Gut microbiota dysbiosis is associated with gastrointestinal mucositis, a common chemotherapy-induced toxicity. Vitamin (Vit)D deficiency correlates with higher cancer incidence and gut inflammation, likely due to VitD’s anti-inflammatory, immune-regulatory, and microbiome-modulatory properties. We aimed to examine how VitD deficiency impacts gut microbiota composition and diversity in mice undergoing chemotherapy treatment.
C57Bl/6 male mice (n=6/group) consumed diet containing 1000 IU/kg or 0 IU/kg of VitD, generating VitD replete or deficient mice, respectively, for five weeks pre-chemotherapy. Five days pre-chemotherapy, mice received daily subcutaneous injections for seven days of 6.25 mg/kg 25-hydroxyvitamin-D (25D), 500ng/kg VD1-6 (catabolism inhibitor), 25D + VD1-6 (VitD treatments) or saline (vehicle control). After five days, mice received 300 mg/kg of 5-fluorouracil (5-FU) or saline, and humanely killed 48 hours later.

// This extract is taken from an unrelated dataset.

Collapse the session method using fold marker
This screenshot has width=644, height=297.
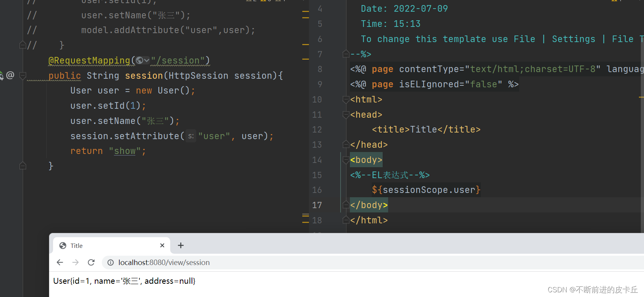click(x=23, y=76)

Colon contents were aseptically collected, and DNA was extracted. PacBio Long Read Sequencing was conducted (Australian Genomics Research Facility) and analysed using CLC-Genomics Workbench Software (Version 23.0, Qiagen), assessing microbial relative abundance and alpha diversity at the family level.
In vitD deficiency alone the relative abundance of Erysipelotrichacea was higher and the relative abundance of Coprobacteraceae, Muribacteria, Bacteriodaceae and Marinifilaceae was lower compared to VitD-replete mice. After 5-FU administration during VitD deficiency, the relative abundances of Akkermansiaceae, Coprobacteracaea, Muribaculacaea and Bacteroidaceae were higher, and Lachnospiraceae and Eryslpelotrichaceae relative abundance lowered compared with VitD-deficient mice. VitD treatments preserved microbiota composition, the relative abundance of Lachnospiraceae was higher in all VitD treatment groups, and Lactobacillaceae relative abundance was higher within some treatment groups. Alpha diversity significantly decreased with VitD deficiency. VitD treatments did not increase alpha diversity compared with VitD deficiency, despite a trend with VD1-6.
5-FU disrupts gut microbiota composition and diversity, exacerbated by VitD deficiency. VitD treatments (VD1-6, 25D and 25D/VD1-6) can mitigate some microbiota changes caused by 5-FU in VitD-deficient mice.